Newmarket, northern York Region must be part of Yonge North Subway plan: Taylor
'The whole region's population will be largely paying for this subway, and we need to make sure the entire region is included in the conversations and enthusiastic about this opportunity,' says Newmarket Mayor John Taylor
March 30, 2021
Alan S. Hale
Construction on the Yonge North Subway Extension, which would connect Vaughan and Richmond Hill into the Toronto subway system, could begin by 2024, but in the meantime, Newmarket Mayor John Taylor wants to make sure that communities in the northern areas of York Region get to have a say and benefit from the project.
"I continually see presentations that barely mention north York Region in this process. I would like to see more information about connectivity, other forms of transportation, what kind of parking is planned for commuters," said Taylor.

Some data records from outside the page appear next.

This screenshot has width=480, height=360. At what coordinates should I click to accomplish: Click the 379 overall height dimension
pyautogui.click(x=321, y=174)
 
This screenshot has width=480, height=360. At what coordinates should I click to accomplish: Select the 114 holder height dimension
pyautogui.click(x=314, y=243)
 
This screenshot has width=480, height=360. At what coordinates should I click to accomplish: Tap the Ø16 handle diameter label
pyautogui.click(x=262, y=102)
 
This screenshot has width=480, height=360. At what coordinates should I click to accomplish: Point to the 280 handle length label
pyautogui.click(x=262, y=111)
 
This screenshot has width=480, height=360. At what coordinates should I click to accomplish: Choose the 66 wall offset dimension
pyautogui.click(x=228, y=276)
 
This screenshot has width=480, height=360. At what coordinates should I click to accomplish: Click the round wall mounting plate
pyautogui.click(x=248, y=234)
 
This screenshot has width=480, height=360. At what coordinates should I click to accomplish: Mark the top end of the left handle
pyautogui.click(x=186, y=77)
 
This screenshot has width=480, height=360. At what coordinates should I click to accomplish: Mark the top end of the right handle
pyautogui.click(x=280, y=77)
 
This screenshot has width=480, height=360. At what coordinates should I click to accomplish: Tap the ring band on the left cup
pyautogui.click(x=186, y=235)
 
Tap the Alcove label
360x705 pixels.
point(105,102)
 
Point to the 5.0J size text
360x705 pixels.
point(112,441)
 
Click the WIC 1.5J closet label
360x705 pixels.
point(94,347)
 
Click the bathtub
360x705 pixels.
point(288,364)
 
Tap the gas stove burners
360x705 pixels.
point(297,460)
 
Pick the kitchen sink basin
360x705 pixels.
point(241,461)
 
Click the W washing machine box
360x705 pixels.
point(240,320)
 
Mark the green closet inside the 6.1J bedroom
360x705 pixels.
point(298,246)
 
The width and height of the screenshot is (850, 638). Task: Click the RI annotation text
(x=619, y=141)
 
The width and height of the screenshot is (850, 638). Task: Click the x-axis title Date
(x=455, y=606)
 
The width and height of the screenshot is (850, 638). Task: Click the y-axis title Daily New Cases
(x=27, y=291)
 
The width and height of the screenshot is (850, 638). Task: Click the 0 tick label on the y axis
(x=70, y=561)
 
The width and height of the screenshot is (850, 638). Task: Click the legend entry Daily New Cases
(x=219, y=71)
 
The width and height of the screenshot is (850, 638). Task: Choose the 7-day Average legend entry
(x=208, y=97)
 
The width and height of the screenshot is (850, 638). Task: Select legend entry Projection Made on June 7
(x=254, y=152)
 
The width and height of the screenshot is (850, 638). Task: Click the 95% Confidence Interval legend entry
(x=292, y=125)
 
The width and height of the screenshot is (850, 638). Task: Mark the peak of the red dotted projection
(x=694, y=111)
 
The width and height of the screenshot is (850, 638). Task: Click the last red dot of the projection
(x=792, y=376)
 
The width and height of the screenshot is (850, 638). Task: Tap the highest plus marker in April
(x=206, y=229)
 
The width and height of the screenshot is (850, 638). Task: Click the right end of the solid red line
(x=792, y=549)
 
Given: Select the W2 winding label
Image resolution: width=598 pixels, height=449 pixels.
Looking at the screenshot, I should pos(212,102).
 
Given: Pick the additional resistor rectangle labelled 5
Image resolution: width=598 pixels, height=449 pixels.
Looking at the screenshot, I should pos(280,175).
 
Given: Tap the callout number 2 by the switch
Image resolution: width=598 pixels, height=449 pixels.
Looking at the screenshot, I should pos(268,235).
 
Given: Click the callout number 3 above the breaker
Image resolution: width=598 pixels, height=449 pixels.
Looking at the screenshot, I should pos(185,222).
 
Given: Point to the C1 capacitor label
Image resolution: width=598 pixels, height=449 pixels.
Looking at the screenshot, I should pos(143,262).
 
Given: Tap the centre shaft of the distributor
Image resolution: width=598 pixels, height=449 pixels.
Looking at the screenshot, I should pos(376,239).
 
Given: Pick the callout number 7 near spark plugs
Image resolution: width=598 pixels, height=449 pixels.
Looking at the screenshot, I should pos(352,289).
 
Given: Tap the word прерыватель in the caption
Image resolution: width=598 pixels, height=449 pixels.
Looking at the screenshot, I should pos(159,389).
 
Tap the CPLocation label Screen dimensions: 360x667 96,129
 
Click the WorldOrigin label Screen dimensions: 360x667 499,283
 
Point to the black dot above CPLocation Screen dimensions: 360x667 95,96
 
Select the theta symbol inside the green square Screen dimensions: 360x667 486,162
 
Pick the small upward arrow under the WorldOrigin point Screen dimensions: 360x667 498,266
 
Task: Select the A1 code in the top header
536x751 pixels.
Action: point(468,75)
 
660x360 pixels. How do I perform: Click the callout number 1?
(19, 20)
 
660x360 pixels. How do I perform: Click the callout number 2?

Last week, representatives of Metrolix came to York Region council to present an overview of the initial business case for the subway extension, which explained the proposed route and stations and addressed questions such as whether tunnelling underneath homes will be required.
But very limited information was available on how the project would benefit commuters from more northern communities like Newmarket.
Even though the extension will not be reaching as far as Newmarket, Taylor said the project is an important one for all of York Region.
"This subway will be an economic driver for the entire region, certainly the southern region more, but for the entire region as well. The whole region's population will be largely paying for this subway, and we need to make sure the entire region is included in the conversations and enthusiastic about this opportunity," said Taylor.
York Region will be expected to pay $1.5 billion over an unspecified number of years as its contribution toward the project.
With an environmental assessment underway, and plans to begin accepting bids from contractors in the spring of 2022, Rajesh Khetarpal, vice-president of community engagement, said Metrolinx will be working with communities to gather as much public feedback as possible.
"Fundamental to our work is our commitment to work with communities, early, often, and throughout the planning stages. We know that we have a lot of work to do. We have a number of activities planned," Khetarpal said.
A schedule of upcoming consultation events presented to regional council, however, did not explicitly show any activities in the more northern communities of the region. This was a concern for Taylor.
"Only holding meetings in the southern municipalities reinforces the perception that this is a subway only for southern York Region, and to be blunt, that is a tactical error. We need enthusiastic support from taxpayers, and so we need a broader understanding of what the benefits would be to commuters from the entire region."
There was mention of how the new extension would connect with other transportation services in the region, but not in any great detail. It was noted that two of the new stations proposed for Richmond hill, High Tech and Bridge, are designed to be transportation hubs and will connect to other transportation services.
The preferred plan for the subway has been changed so that it will come above ground in this area, making it easier for riders on buses to switch to the subway without having to go deep underground. Once on the train, it will cut the time to get into downtown Toronto by 20 minutes.The change in plans also avoids the necessity of tunnelling under a local cemetery, but it will mean that the subway will need to tunnel under some homes instead. The Metrolinx representatives noted that the tunnels will be an average of 20 metres underground and will use vibration-absorbing technologies, so there should be no impact on homes.